There's "a real gap" in infrastructure investment in Asia, Zhu said, noting that India and other Asia countries are now facing the same challenge of infrastructure bottleneck.
With initial subscribed capital of 50 billion US dollars and planned authorized capital of 100 billion dollars, China is aware that the bank and its members alone cannot bridge the funding gap, Zhu said.
The AIIB is intended to play a complementary role alongside existing multilateral development banks, and China welcomes the World Bank and the ADB to increase infrastructure investment, Zhu said.
The heads of the World Bank and the IMF also said Thursday that the two organizations are willing to strengthen cooperation with the AIIB to unleash the huge potential in the region.
"Infrastructure needs in the developing world are enormous. They are enormous in Asia for AIIB. Our full expectation is that we will continue to work closely," said World Bank President Jim Yong Kim at a press conference.
Asia's overall national infrastructure investment needs are estimated to be 8 trillion dollars between 2010 and 2020, the ADB said.
Representatives of the 57 prospective founding countries of the AIIB, which were finalized Wednesday, will gather in Beijing later this month to discuss the mandate of the bank, Zhu said.
The bank must be operated on the basis of the rule of law, Zhu said, in anticipation of conclusion of the negotiations on the mandate in two or three months.
"We agree with high standards, and opinions will be gathered through negotiations and reflected in the formal legal document," he said.
Zhu noted the board of the AIIB will discuss detailed policy guidance for projects evaluation with the bank's executive management teams, and the bank could draw some useful experience from the World Bank and the ADB.
Zhu also reiterated China's commitment to the current global financial order created by the World Bank and the IMF in the capacity of the Bretton Woods institutions, noting China is a key member of the IMF and the World Bank.

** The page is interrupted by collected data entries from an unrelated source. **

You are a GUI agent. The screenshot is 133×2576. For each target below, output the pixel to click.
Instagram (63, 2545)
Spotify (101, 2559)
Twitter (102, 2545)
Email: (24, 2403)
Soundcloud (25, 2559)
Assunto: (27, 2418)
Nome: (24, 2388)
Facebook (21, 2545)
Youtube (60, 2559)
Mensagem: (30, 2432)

China's role in the current international financial system is constructive and "we make contributions," he said.
"We want to improve. We want to enhance the capacity of the current system rather than any intention to overthrow it."
Zhu strongly urged the U.S. Congress to quickly approve the long-delayed 2010 IMF quota and governance reform to reflect the growing role of emerging market economies in the global economic structure.
"It's five years, too long time, too much delay. That has damaged the reputation of the IMF, damaged the reputation of the G20 and also damaged the image of the United States," he said.
The G20 remained "deeply disappointed" with the continued delay in IMF quota and governance reform, finance ministers and central bank governors of the G20 agreed Friday.